Gloninger, who appeared on NBC Boston from 2016 to 2021, said in a 2021 report for the Boston station, “Certainly there is trolling, certainly there is negative feedback. But the amount of it has gone down, and I think people are a lot more willing to have a conversation.”
But now, in Iowa, backlash was building. The man who sent him a series of threatening emails was charged with thirddegree harassment. The Des Moines station asked him to dial back his coverage, facing what he called an understandable pressure to maintain ratings.
“I started just connecting the dots between extreme weather and climate change, and then the volume of pushback started to increase quite dramatically,” he said in an interview with the Associated Press.
So, on June 21, the 38year-old announced that he was leaving KCCI-TV — and his 18-year career in broadcast journalism altogether.
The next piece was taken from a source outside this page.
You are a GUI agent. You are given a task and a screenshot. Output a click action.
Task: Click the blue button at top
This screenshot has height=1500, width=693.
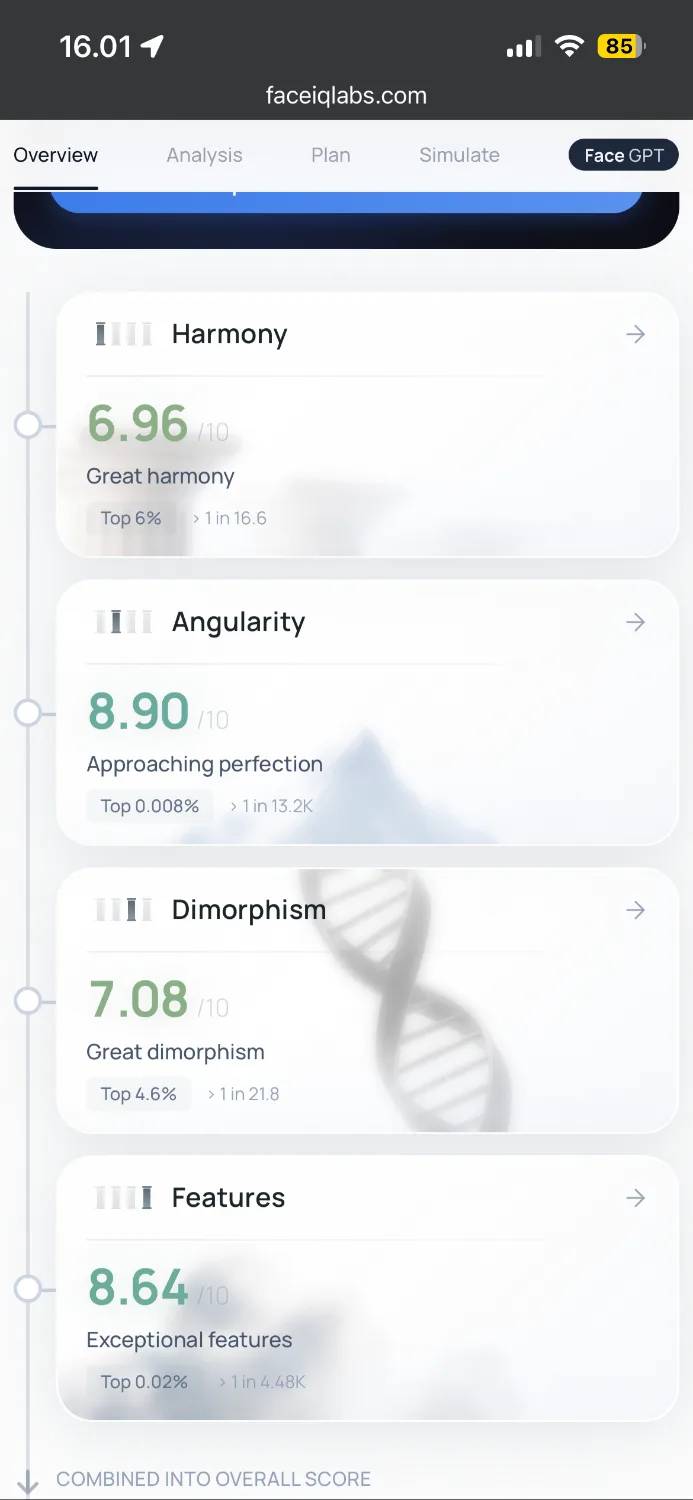pyautogui.click(x=346, y=201)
Gloninger’s experience is all too common among meteorologists across the country who are encountering reactions from viewers as they tie climate change to extreme temperatures, blizzards, tornadoes, and floods in their local weather reports. For on-air meteorologists, the anti-science trend that has emerged in recent years compounds a deepening skepticism of the news media.
Many meteorologists say it’s a reflection of a more hostile political landscape that has also affected workers in a variety of jobs previously seen as nonpartisan, including librarians, school board officials, and election workers.
For several years, Gloninger said, “beliefs are amplified more than truth and evidence-based science. And that is not a good situation to be in as a nation.”
Gloninger’s announcement sent reverberations through a national conference of broadcast meteorologists in Phoenix, where many shared their own horror stories, recalled Brad Colman, president of the American Meteorological Society.
“They say, ‘You should have seen this note.’ And they try to take it with a smile, a lighthearted laugh,” Colman said. “But some of them are really scary.”
Meteorologists have long been subjected to abuse, but that has intensified in recent years, said Sean Sublette, a former TV meteorologist and now the chief meteorologist for the Richmond Times-Dispatch.
“More than once, I’ve had people call me names or tell me I’m stupid or these kinds of harassing type things simply for sharing information that they didn’t want to hear,” he said.
A decade ago, far fewer TV meteorologists were talking about climate change on air, although they wanted to do so, said Edward Maibach, the director of the Center for Climate Change Communication at George Mason University.
The Weather Channel gave its first climate reporter, scientist Heidi Cullen, a dedicated show in 2006. She faced bitter and sexist resistance from some viewers, including conservative leaders, as she challenged other TV forecasters to address global warming in their reporting.
Climate Matters, a National Science Foundation-funded project, piloted in 2010 and fully launched in 2012 to support reporting on climate change by providing data analysis, graphics, and other reporting materials.
Now TV meteorologists across the country report on climate change, though Maibach said they don’t always use those words. It is increasingly common to at least show its effects, he said, like highlighting the trend of more days in a year hitting temperatures above 90 degrees.
Even if that kind of reporting resonates with most people, the criticism can be the loudest.
“If you stop reporting on relevant and important facts about what’s going on in your community because you’re hearing from the one out of 10, it means you are not serving the other nine out of 10,” Maibach said.
Gloninger is moving back to Boston to care for aging parents, but he says he’s leaving Des Moines having realized that a small percentage of people who reject climate change make up an overwhelming percentage of the negative comments he has gotten. The Des Moines Register reported that Gloninger plans to join the Woods Hole Group as a senior scientist in climate and risk communication.